Nous sommes tous conscients qu’il faut, d’une part, sauvegarder notre système par répartition et assurer des retraites décentes aux Français et, d’autre part, trouver de nouveaux moyens financiers pour permettre à chaque Français de vieillir dans un environnement choisi et non subi. Même le « bien vieillir chez soi », préconisé par nos collègues Michelle Meunier et Bernard Bonne dans leur rapport sur le sujet, nécessitera de nouveaux moyens. Ces enjeux sont connus et reconnus ; malheureusement, ils n’ont pas été pris en compte par le Gouvernement.
Pour revenir au sujet qui nous réunit aujourd’hui, je reconnais que des efforts ont été faits par l’Assemblée nationale pour se rapprocher de nos propositions. Ces efforts ont été tardifs, certes, et même postérieurs à la réunion de la commission mixte paritaire, mais mieux vaut tard que jamais.
Aussi, je salue les avancées de cette proposition de loi organique en matière de normativité des lois de financement de la sécurité sociale. Les « clauses de retour au Parlement » sont une très bonne chose, cohérente avec les mesures de notre propre proposition de loi organique.

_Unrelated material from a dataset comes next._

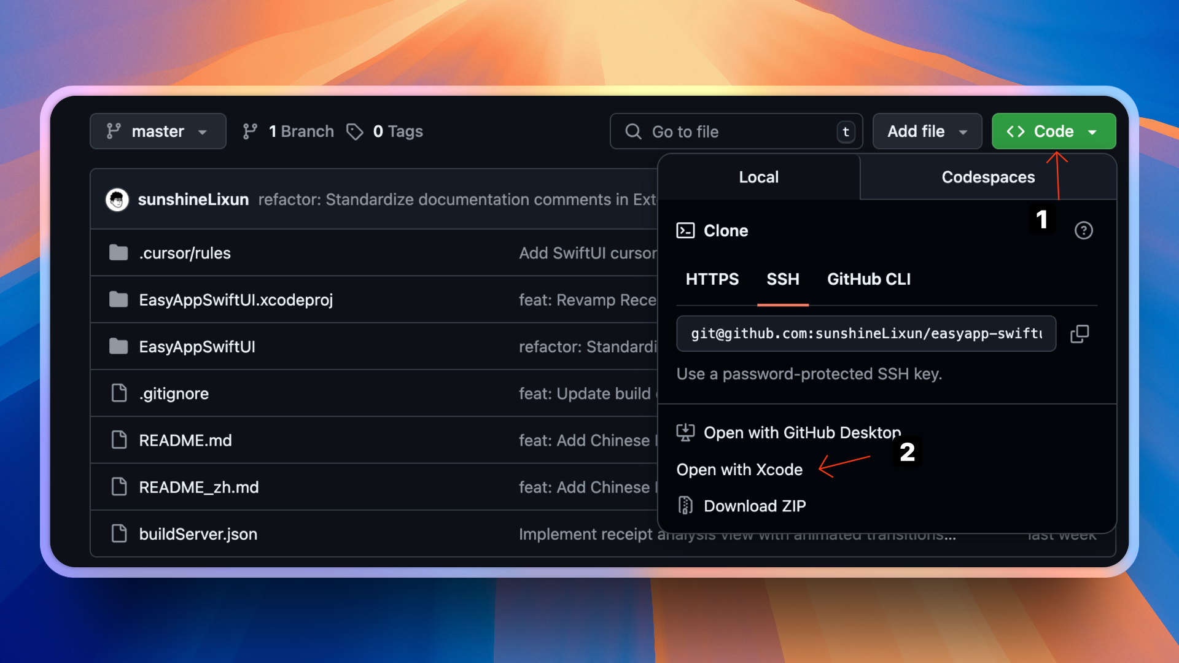The image size is (1179, 663).
Task: Click the Download ZIP option
Action: click(754, 506)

Je prends également acte de l’abandon de l’extension des LFSS aux mesures relatives à la dette hospitalière, extension à laquelle le Sénat était très opposé. Vous avez trouvé un compromis qui ressemble à du bavardage, mais qui permet à chacun de s’en tirer la tête haute – c’est l’essentiel !
Enfin, en tant que président de la Mecss, je tiens à souligner les progrès que le texte que nous allons voter permet d’accomplir en matière de contrôle, via la création des lois d’approbation des comptes sociaux.

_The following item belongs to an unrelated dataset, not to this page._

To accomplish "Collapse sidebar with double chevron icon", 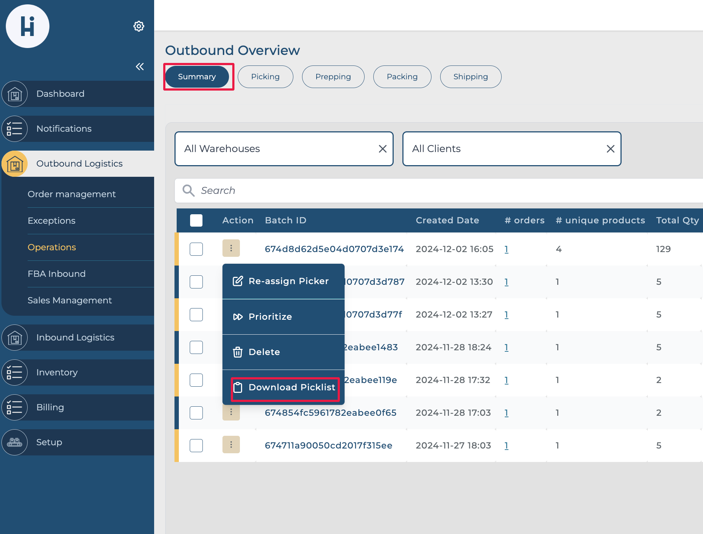I will (140, 67).
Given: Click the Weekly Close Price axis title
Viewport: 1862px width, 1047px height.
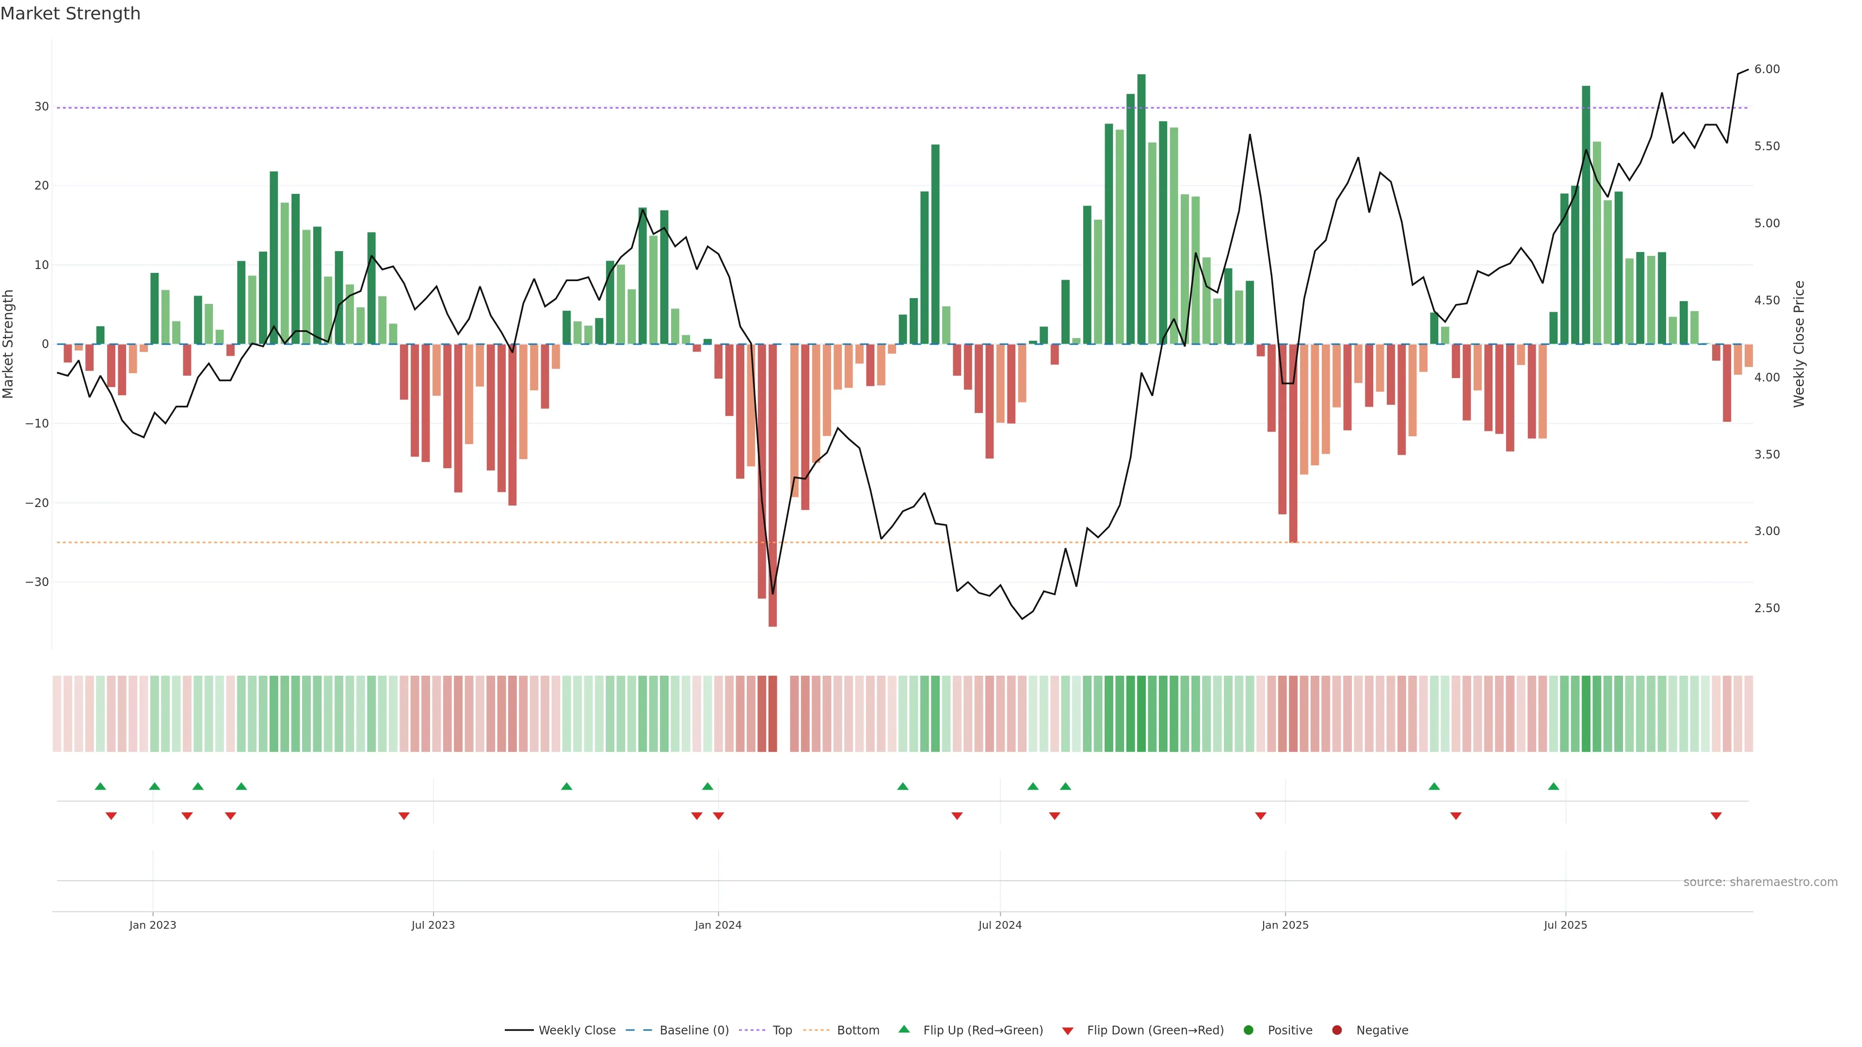Looking at the screenshot, I should (1800, 344).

L’envoi au Parlement de données rendues disponibles dans un format exploitable garantira aux différents rapporteurs qu’ils pourront travailler sur ces données comme ils l’entendent et les présenter comme ils le souhaitent.

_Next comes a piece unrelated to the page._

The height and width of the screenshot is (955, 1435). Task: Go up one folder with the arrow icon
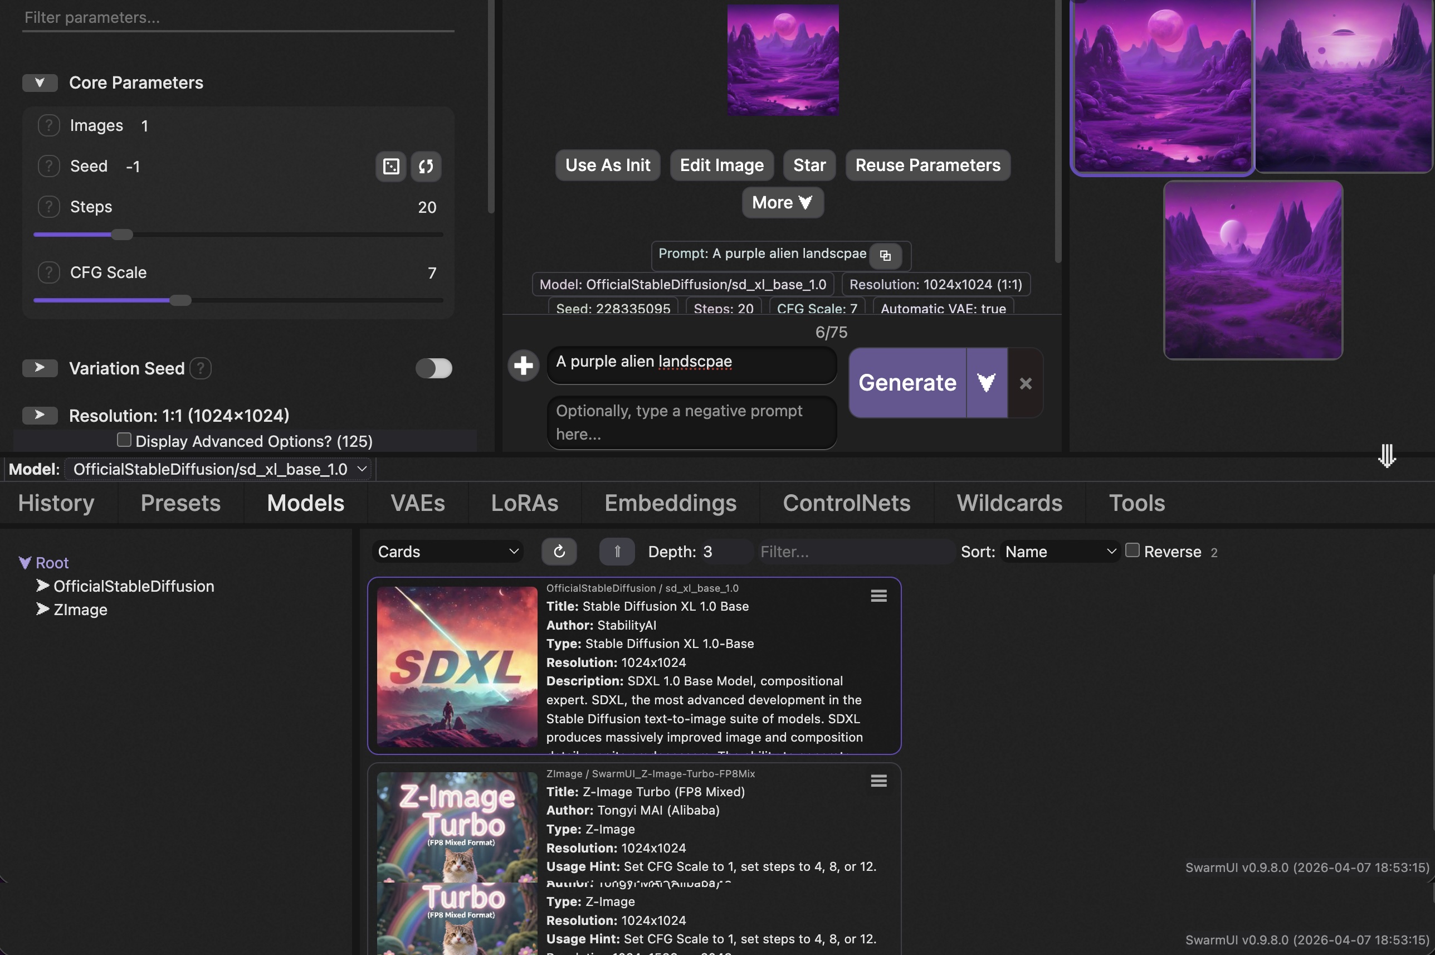[617, 551]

Ces deux textes comportent donc des avancées intéressantes.
Mon dernier mot, monsieur le secrétaire d’État, sera toutefois pour m’étonner des incompréhensions qui ont semblé naître d’une précision que j’avais souhaité apporter. Cette précision avait trait à la nature des informations que les commissions des affaires sociales peuvent demander en vertu des pouvoirs d’investigation qu’elles tiennent de l’article L.O. 111-9 du code de la sécurité sociale.
Certains, en fin de navette, ont semblé émettre des doutes sur la constitutionnalité de ce dispositif, auquel le Gouvernement ne s’est pourtant pas opposé en première lecture au Sénat. Je rappelle donc à chacun que le Conseil constitutionnel a validé sans réserve la rédaction de cet article L.O. 111-9, qui permet aux commissions des affaires sociales des deux chambres de choisir à quels interlocuteurs elles demandent « tous les renseignements et documents d’ordre financier » qu’elles souhaitent obtenir.
Cette définition est très large. Et ces « renseignements » peuvent parfaitement concerner des sujets prospectifs. Nous avons d’ailleurs souvent usé de cette faculté sans que nul nous en conteste jamais le droit, par exemple au moment de l’élaboration du rapport sur la rénovation des relations financières entre l’État et la sécurité sociale qui, par définition, concernait l’avenir.
Je veux donc qu’il soit bien clair entre nous, monsieur le secrétaire d’État, que notre commission et la Mecss continueront demain d’utiliser la plénitude des pouvoirs que leur attribue cet article L.O. 111-9, en interrogeant comme bon leur semble toutes les administrations et tous les organismes énumérés dans cet article. Bien que les précisions que nous avions adoptées en première lecture ne soient pas toutes expressément inscrites dans la loi, nous savons que le Gouvernement est disposé à ce que nos demandes d’information continuent d’être satisfaites ; n’hésitez pas à nous le confirmer !
Les membres de mon groupe et moi-même, suivant l’avis de la commission, voterons les deux propositions de loi adoptées par l’Assemblée nationale en nouvelle lecture.